• What the task requires: Please retype the listing below without a single change.

=======

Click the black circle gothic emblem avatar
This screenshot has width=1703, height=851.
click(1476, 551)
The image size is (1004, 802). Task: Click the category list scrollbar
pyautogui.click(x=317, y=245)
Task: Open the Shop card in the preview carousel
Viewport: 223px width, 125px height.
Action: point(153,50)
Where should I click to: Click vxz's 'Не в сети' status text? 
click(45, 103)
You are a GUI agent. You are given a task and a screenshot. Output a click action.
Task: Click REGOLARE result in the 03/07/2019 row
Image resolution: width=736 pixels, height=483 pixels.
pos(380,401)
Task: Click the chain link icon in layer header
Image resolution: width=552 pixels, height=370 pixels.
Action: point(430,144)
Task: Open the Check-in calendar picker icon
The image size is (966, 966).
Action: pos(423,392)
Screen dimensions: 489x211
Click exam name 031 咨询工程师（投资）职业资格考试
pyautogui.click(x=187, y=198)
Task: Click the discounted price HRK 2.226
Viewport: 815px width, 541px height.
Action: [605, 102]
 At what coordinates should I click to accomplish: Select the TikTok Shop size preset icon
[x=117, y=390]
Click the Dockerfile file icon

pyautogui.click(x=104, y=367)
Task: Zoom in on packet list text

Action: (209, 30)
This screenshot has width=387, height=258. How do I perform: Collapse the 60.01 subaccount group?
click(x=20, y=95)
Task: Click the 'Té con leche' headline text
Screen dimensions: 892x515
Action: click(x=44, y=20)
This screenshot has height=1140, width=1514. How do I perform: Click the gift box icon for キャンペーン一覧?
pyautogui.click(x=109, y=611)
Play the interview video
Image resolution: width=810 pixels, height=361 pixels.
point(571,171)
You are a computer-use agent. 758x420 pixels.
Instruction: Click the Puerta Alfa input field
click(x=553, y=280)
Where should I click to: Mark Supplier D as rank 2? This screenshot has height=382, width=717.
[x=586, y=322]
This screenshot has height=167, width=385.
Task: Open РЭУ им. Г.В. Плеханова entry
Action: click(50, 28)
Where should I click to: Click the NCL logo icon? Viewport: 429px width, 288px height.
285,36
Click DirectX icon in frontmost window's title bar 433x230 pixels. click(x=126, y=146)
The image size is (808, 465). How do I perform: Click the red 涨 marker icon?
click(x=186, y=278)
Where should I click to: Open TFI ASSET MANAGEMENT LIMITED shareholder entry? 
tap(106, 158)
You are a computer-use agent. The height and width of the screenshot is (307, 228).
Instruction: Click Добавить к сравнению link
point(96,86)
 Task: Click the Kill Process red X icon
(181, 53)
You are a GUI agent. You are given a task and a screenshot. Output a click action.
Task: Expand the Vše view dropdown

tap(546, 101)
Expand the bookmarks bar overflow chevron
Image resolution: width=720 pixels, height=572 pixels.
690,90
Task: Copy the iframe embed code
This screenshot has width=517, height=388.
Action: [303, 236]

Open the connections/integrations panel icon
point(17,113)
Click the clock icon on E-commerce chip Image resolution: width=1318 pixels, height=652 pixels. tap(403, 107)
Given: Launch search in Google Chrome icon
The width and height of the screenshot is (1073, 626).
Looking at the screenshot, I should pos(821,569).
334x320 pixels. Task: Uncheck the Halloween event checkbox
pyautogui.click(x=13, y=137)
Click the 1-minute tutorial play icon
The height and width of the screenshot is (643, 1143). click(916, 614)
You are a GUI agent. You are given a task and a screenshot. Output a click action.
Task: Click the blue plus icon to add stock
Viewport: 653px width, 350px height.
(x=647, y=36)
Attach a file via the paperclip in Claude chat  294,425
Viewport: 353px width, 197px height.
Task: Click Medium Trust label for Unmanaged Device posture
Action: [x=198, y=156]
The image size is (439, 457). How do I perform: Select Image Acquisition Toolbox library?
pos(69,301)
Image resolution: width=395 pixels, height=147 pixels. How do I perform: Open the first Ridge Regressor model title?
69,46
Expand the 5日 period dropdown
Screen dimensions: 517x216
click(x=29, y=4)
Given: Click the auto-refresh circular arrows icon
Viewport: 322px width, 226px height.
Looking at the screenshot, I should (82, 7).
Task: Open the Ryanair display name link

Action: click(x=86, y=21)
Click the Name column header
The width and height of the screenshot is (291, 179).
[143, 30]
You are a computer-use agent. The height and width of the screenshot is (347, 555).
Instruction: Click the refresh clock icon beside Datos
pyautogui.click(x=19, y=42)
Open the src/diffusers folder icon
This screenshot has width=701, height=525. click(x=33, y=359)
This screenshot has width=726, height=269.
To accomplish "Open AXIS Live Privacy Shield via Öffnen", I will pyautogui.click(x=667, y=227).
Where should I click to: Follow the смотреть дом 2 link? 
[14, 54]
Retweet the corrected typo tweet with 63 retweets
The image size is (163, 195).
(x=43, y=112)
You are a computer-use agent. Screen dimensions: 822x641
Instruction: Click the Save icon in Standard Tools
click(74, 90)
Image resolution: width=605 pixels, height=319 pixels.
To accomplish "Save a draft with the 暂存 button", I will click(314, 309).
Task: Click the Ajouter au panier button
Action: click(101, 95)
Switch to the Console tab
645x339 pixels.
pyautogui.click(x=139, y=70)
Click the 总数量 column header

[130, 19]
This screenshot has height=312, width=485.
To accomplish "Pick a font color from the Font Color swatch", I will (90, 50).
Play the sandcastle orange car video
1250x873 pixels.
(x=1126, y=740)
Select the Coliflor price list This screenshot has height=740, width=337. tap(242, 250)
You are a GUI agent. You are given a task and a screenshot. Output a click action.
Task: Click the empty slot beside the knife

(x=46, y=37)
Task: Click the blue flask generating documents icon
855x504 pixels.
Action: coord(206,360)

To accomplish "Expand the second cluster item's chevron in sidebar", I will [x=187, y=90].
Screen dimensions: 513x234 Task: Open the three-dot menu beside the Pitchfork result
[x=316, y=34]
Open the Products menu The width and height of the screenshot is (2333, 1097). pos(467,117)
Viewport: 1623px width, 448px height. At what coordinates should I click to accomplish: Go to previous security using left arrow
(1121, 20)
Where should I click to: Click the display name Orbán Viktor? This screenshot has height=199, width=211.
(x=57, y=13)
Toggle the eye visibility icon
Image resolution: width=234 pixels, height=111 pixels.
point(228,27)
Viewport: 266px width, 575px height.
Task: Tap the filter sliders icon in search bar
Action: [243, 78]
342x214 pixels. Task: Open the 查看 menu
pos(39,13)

=======

• Expected output:
Click the black circle gothic emblem avatar
This screenshot has width=1703, height=851.
click(1476, 551)
The image size is (1004, 802). Task: Click the category list scrollbar
pyautogui.click(x=317, y=245)
Task: Open the Shop card in the preview carousel
Viewport: 223px width, 125px height.
Action: point(153,50)
Where should I click to: Click vxz's 'Не в сети' status text? 
click(45, 103)
You are a GUI agent. You are given a task and a screenshot. Output a click action.
Task: Click REGOLARE result in the 03/07/2019 row
Image resolution: width=736 pixels, height=483 pixels.
pos(380,401)
Task: Click the chain link icon in layer header
Image resolution: width=552 pixels, height=370 pixels.
Action: point(430,144)
Task: Open the Check-in calendar picker icon
The image size is (966, 966).
Action: pos(423,392)
Screen dimensions: 489x211
Click exam name 031 咨询工程师（投资）职业资格考试
pyautogui.click(x=187, y=198)
Task: Click the discounted price HRK 2.226
Viewport: 815px width, 541px height.
Action: [605, 102]
 At what coordinates should I click to accomplish: Select the TikTok Shop size preset icon
[x=117, y=390]
Click the Dockerfile file icon

pyautogui.click(x=104, y=367)
Task: Zoom in on packet list text

Action: (209, 30)
This screenshot has width=387, height=258. How do I perform: Collapse the 60.01 subaccount group?
click(x=20, y=95)
Task: Click the 'Té con leche' headline text
Screen dimensions: 892x515
Action: click(x=44, y=20)
This screenshot has height=1140, width=1514. How do I perform: Click the gift box icon for キャンペーン一覧?
pyautogui.click(x=109, y=611)
Play the interview video
Image resolution: width=810 pixels, height=361 pixels.
point(571,171)
You are a computer-use agent. 758x420 pixels.
Instruction: Click the Puerta Alfa input field
click(x=553, y=280)
Where should I click to: Mark Supplier D as rank 2? This screenshot has height=382, width=717.
[x=586, y=322]
This screenshot has height=167, width=385.
Task: Open РЭУ им. Г.В. Плеханова entry
Action: click(50, 28)
Where should I click to: Click the NCL logo icon? Viewport: 429px width, 288px height.
285,36
Click DirectX icon in frontmost window's title bar 433x230 pixels. click(x=126, y=146)
The image size is (808, 465). How do I perform: Click the red 涨 marker icon?
click(x=186, y=278)
Where should I click to: Open TFI ASSET MANAGEMENT LIMITED shareholder entry? 
tap(106, 158)
You are a computer-use agent. The height and width of the screenshot is (307, 228).
Instruction: Click Добавить к сравнению link
point(96,86)
 Task: Click the Kill Process red X icon
(181, 53)
You are a GUI agent. You are given a task and a screenshot. Output a click action.
Task: Expand the Vše view dropdown

tap(546, 101)
Expand the bookmarks bar overflow chevron
Image resolution: width=720 pixels, height=572 pixels.
690,90
Task: Copy the iframe embed code
This screenshot has width=517, height=388.
Action: [303, 236]

Open the connections/integrations panel icon
point(17,113)
Click the clock icon on E-commerce chip Image resolution: width=1318 pixels, height=652 pixels. tap(403, 107)
Given: Launch search in Google Chrome icon
The width and height of the screenshot is (1073, 626).
Looking at the screenshot, I should pos(821,569).
334x320 pixels. Task: Uncheck the Halloween event checkbox
pyautogui.click(x=13, y=137)
Click the 1-minute tutorial play icon
The height and width of the screenshot is (643, 1143). click(916, 614)
You are a GUI agent. You are given a task and a screenshot. Output a click action.
Task: Click the blue plus icon to add stock
Viewport: 653px width, 350px height.
(x=647, y=36)
Attach a file via the paperclip in Claude chat  294,425
Viewport: 353px width, 197px height.
Task: Click Medium Trust label for Unmanaged Device posture
Action: [x=198, y=156]
The image size is (439, 457). How do I perform: Select Image Acquisition Toolbox library?
pos(69,301)
Image resolution: width=395 pixels, height=147 pixels. How do I perform: Open the first Ridge Regressor model title?
69,46
Expand the 5日 period dropdown
Screen dimensions: 517x216
click(x=29, y=4)
Given: Click the auto-refresh circular arrows icon
Viewport: 322px width, 226px height.
Looking at the screenshot, I should (82, 7).
Task: Open the Ryanair display name link

Action: click(x=86, y=21)
Click the Name column header
The width and height of the screenshot is (291, 179).
[143, 30]
You are a computer-use agent. The height and width of the screenshot is (347, 555).
Instruction: Click the refresh clock icon beside Datos
pyautogui.click(x=19, y=42)
Open the src/diffusers folder icon
This screenshot has width=701, height=525. click(x=33, y=359)
This screenshot has width=726, height=269.
To accomplish "Open AXIS Live Privacy Shield via Öffnen", I will pyautogui.click(x=667, y=227).
Where should I click to: Follow the смотреть дом 2 link? 
[14, 54]
Retweet the corrected typo tweet with 63 retweets
The image size is (163, 195).
(x=43, y=112)
You are a computer-use agent. Screen dimensions: 822x641
Instruction: Click the Save icon in Standard Tools
click(74, 90)
Image resolution: width=605 pixels, height=319 pixels.
To accomplish "Save a draft with the 暂存 button", I will click(314, 309).
Task: Click the Ajouter au panier button
Action: click(101, 95)
Switch to the Console tab
645x339 pixels.
pyautogui.click(x=139, y=70)
Click the 总数量 column header

[130, 19]
This screenshot has height=312, width=485.
To accomplish "Pick a font color from the Font Color swatch", I will (90, 50).
Play the sandcastle orange car video
1250x873 pixels.
(x=1126, y=740)
Select the Coliflor price list This screenshot has height=740, width=337. tap(242, 250)
You are a GUI agent. You are given a task and a screenshot. Output a click action.
Task: Click the empty slot beside the knife

(x=46, y=37)
Task: Click the blue flask generating documents icon
855x504 pixels.
Action: coord(206,360)

To accomplish "Expand the second cluster item's chevron in sidebar", I will [x=187, y=90].
Screen dimensions: 513x234 Task: Open the three-dot menu beside the Pitchfork result
[x=316, y=34]
Open the Products menu The width and height of the screenshot is (2333, 1097). pos(467,117)
Viewport: 1623px width, 448px height. At what coordinates should I click to accomplish: Go to previous security using left arrow
(1121, 20)
Where should I click to: Click the display name Orbán Viktor? This screenshot has height=199, width=211.
(x=57, y=13)
Toggle the eye visibility icon
Image resolution: width=234 pixels, height=111 pixels.
point(228,27)
Viewport: 266px width, 575px height.
Task: Tap the filter sliders icon in search bar
Action: [243, 78]
342x214 pixels. Task: Open the 查看 menu
pos(39,13)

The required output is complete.